Allá, a lo lejos, el cielo ardía. La tierra temblaba y, una a una, todas aquellas bellas regiones que hasta entonces habían sido pobladas por Elfos, Hombres, y Enanos, se sumergieron en las turbulentas aguas de un océano que bramaba con toda la cólera de los Valar.

Y así fue como los trovadores la llamaron, tiempos después, al cantar sobre ella: la Guerra de la Cólera. La Guerra de la Cólera, porque la ira que los Valar habían desatado sobre Morgoth había destruído todo a su paso. La bella Hithlum y las extensas praderas de Dor-lómin, la oculta Gondolin y la majestuosa Nevrast; las Falas y Doriath, y todo aquello cuanto alguna vez había sido hermoso.

Ereinion Gil-galad hizo una mueca al pensar en que Hithlum, su tierra natal, yacía ahora bajo aquellas olas salvajes. Por suerte, Círdan había conseguido ponerlos a salvo. A él, el joven Rey Supremo de los Noldor en el exilio, a los pequeños Elrond y Elros, y a la totalidad de los refugiados que habían acudido a la isla de Balar y las costas aledañas a la desembocadura del río Sirion. Una vez más, el anciano Teler había demostrado la maestría con la que era capaz de construir sus barcos, que habían aguantado la más feroz de las tormentas.

Suspiró. El joven Rey se pasó una mano por la frente, con gesto cansado. Apenas sí había podido descansar en los últimos días, y su túnica azul -por raro que pudiese parecer en un Elfo- estaba sucia y arrugada. Incluso tenía un pequeño desgarrón en la manga. Se apoyó en la pared de madera del pequeño camarote que compartía con Elrond y Elros y se dejó resbalar hasta quedar sentado en el suelo. Alzó levemente la cabeza para observar a los dos pequeños, que dormían acurrucados el uno al lado del otro en una estrecha camita. Ambos habían sentido un miedo atroz cuando habían despertado en mitad de la noche, envueltos en una manta mientras Ereinion y Círdan los llevaban hasta uno de los barcos en los que dejarían atrás la desolación de Beleriand.

Él también había sentido miedo. Mucho, como nunca antes. Pero se había cuidado mucho de mostrarlo, salvo en presencia de Círdan, su mentor. Delante de todos aquellos que creían en él, y que lo reconocían como Rey, no podía mostrar ese tipo de debilidad. Entonces más que nunca era cuando necesitaban que alguien fuerte los guiase, para poder salir de aquel desastre con vida. Y Ereinion lo sabía; sus vidas iban a ser muy diferentes a partir de entonces: tendrían que encontrar una nueva patria, y construir su hogar desde los cimientos... otra vez.

Sin embargo, quería creer que después de todo lo que habían pasado, podrían ser felices de nuevo. Quería creer que podría servir a su pueblo tal y como su tío, su padre y su abuelo lo habían hecho antes que él. Quería creer que llegaría a ser un buen rey para ellos, y que podría protegerlos de todo mal.
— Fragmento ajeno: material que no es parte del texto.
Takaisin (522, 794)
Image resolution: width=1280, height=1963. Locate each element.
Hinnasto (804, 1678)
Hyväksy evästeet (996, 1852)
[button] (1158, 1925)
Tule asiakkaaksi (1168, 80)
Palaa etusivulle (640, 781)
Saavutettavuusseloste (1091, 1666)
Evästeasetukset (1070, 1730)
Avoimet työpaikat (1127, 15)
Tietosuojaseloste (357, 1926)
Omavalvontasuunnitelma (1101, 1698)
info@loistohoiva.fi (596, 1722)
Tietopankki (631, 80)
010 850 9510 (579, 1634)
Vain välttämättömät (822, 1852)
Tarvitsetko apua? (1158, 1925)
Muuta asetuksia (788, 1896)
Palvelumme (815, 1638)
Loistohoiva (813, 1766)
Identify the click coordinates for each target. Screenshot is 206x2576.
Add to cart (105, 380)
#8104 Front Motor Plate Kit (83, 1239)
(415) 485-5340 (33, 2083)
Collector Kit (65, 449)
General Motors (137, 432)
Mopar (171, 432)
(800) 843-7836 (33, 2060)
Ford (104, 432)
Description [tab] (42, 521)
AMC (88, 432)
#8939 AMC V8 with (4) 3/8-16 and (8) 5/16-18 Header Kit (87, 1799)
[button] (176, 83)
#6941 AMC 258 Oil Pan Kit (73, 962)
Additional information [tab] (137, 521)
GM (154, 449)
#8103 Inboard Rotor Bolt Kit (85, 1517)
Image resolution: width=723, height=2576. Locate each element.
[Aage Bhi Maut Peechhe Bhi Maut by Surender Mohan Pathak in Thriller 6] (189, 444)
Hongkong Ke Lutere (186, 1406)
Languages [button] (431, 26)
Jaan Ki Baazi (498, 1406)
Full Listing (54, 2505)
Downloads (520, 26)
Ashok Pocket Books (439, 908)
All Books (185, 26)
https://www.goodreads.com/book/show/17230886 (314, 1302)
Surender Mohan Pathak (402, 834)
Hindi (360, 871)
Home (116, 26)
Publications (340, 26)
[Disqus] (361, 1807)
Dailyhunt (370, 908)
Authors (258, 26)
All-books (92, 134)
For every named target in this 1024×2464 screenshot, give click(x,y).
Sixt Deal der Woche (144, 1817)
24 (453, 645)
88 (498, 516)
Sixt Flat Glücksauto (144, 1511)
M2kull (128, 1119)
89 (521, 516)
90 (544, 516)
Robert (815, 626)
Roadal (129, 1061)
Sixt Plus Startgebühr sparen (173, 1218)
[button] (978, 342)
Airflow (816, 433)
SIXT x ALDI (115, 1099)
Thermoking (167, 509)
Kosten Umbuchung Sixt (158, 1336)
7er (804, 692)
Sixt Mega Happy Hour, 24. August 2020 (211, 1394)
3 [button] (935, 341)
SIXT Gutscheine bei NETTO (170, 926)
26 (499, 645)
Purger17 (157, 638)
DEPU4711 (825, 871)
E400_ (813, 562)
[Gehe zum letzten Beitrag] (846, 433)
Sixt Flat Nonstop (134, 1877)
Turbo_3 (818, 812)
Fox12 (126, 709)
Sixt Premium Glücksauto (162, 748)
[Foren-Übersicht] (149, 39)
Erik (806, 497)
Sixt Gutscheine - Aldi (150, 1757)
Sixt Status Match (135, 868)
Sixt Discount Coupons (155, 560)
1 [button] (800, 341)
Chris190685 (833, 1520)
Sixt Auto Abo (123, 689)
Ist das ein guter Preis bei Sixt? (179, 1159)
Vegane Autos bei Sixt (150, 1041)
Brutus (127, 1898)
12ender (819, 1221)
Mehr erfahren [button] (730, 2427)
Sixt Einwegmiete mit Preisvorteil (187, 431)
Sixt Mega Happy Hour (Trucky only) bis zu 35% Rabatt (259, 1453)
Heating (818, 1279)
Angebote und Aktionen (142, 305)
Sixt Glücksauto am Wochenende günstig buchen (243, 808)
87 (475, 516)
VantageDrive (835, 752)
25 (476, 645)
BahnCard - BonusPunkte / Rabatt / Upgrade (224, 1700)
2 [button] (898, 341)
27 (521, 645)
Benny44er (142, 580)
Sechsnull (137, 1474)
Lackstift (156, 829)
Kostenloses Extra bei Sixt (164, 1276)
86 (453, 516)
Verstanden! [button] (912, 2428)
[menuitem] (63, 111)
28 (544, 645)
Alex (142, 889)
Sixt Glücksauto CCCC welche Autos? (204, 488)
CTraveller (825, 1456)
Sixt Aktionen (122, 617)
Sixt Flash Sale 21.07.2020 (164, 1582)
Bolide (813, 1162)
-Ereinion -la aguda e infantil voz del pequeño Elrond lo sacó de sus pensamientos-. ¿No puedes dormir?

Ereinion esbozó una suave sonrisa y se alzó para después arrodillarse frente a la cama de los gemelos. Negó levemente con la cabeza y volvió a tapar al niño con la manta. En el preciso instante en el que iba a responderle, varias voces resonaron por la cubierta y las cámaras superiores, y llegaron hasta ellos.

-¡Tierra! ¡Tierra a la vista! -gritaban los marineros-. ¡Estamos salvados! ¡Tierra, tierra!